[SOURCE DATA Boundary: Start]

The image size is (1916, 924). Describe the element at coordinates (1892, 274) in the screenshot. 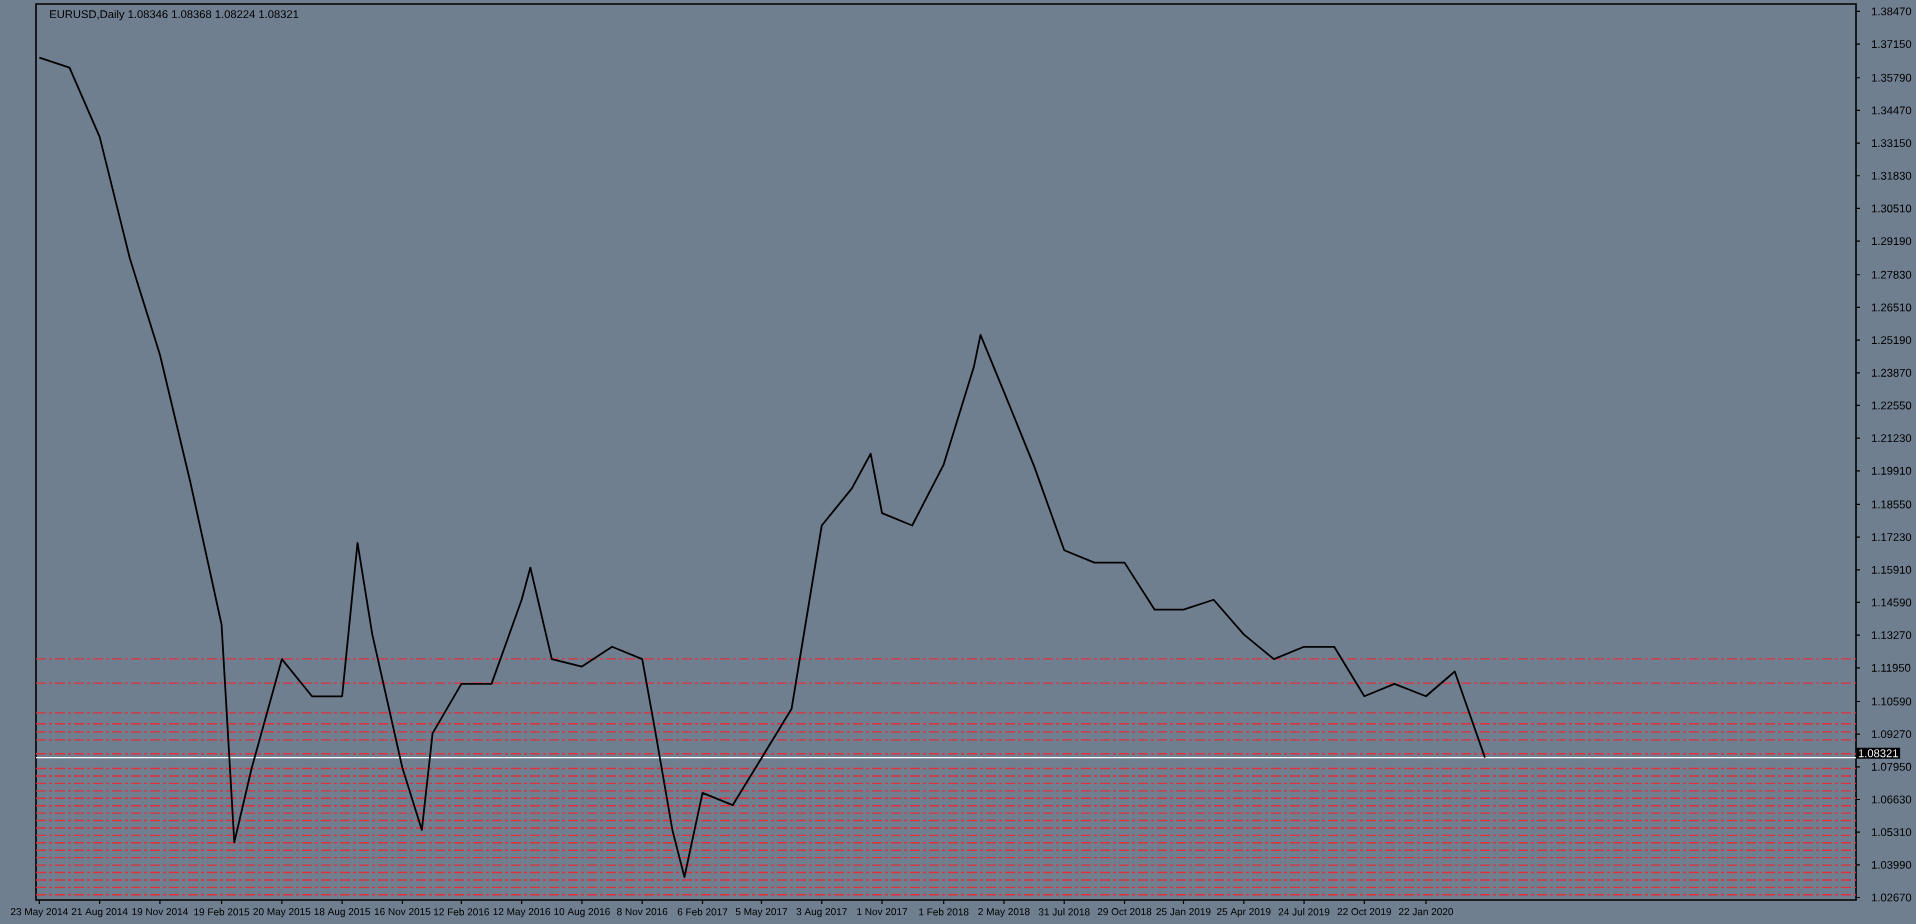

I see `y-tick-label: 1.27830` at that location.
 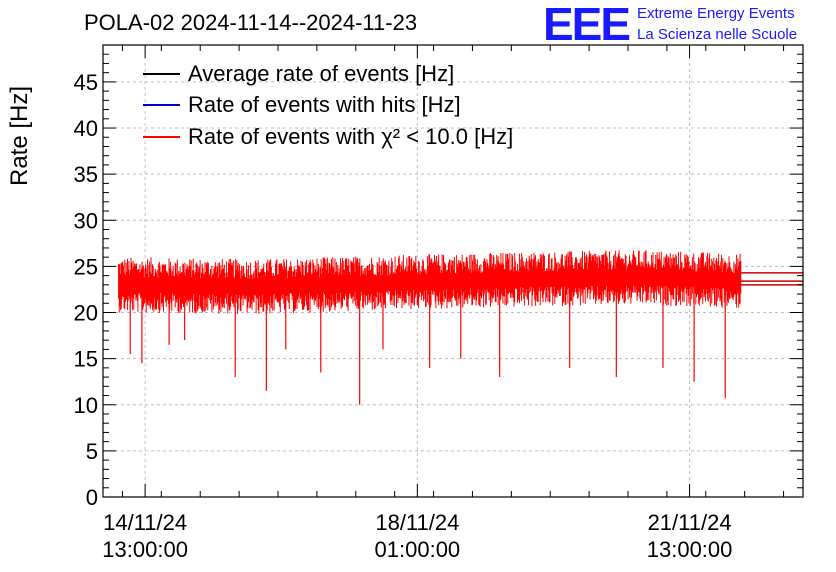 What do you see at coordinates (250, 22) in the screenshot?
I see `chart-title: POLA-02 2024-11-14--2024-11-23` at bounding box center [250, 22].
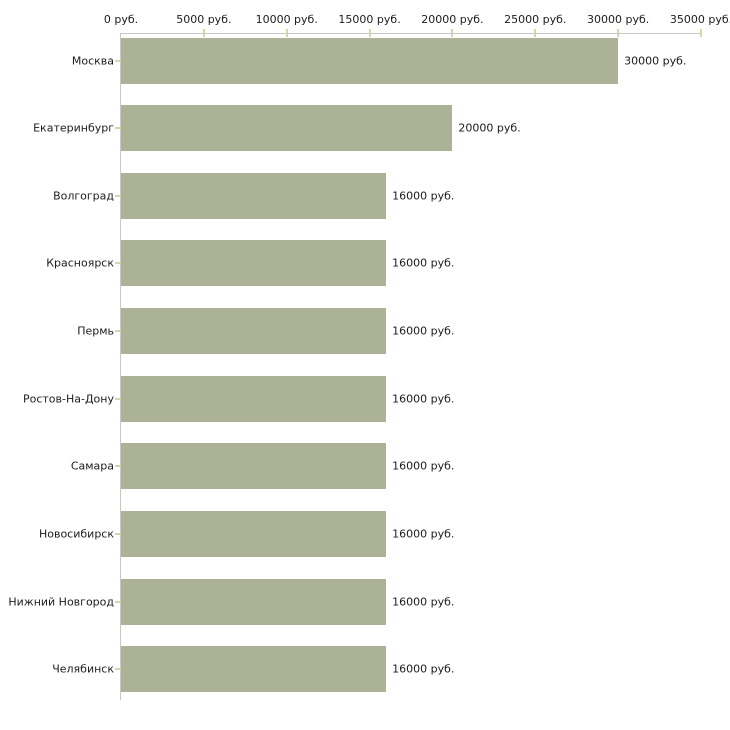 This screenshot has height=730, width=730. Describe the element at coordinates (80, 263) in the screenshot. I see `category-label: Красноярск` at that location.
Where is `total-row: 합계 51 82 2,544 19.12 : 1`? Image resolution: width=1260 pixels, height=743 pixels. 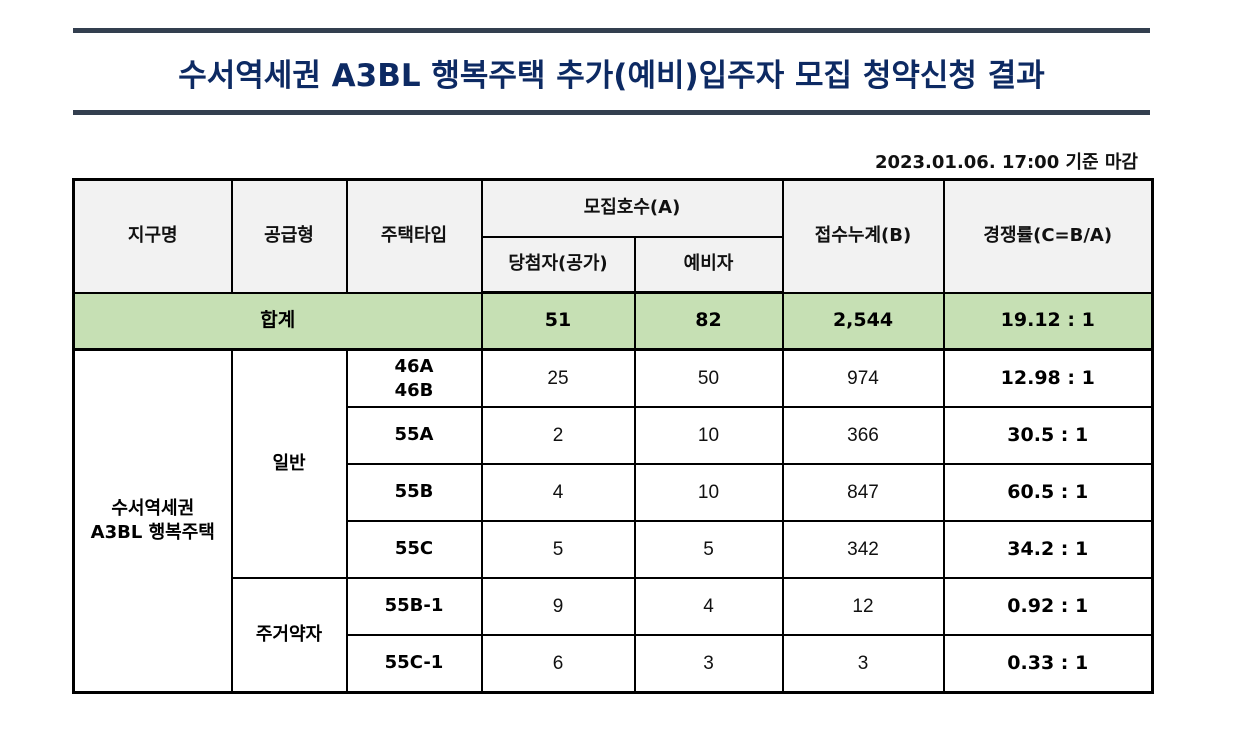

[SOURCE DATA Boundary: End]

Reproduce the listing above word for word, leaving out the pictures.

The image size is (1916, 924). Describe the element at coordinates (1892, 274) in the screenshot. 

I see `y-tick-label: 1.27830` at that location.
  What do you see at coordinates (250, 22) in the screenshot?
I see `chart-title: POLA-02 2024-11-14--2024-11-23` at bounding box center [250, 22].
 This screenshot has height=730, width=730. Describe the element at coordinates (80, 263) in the screenshot. I see `category-label: Красноярск` at that location.
Where is `total-row: 합계 51 82 2,544 19.12 : 1`? Image resolution: width=1260 pixels, height=743 pixels. 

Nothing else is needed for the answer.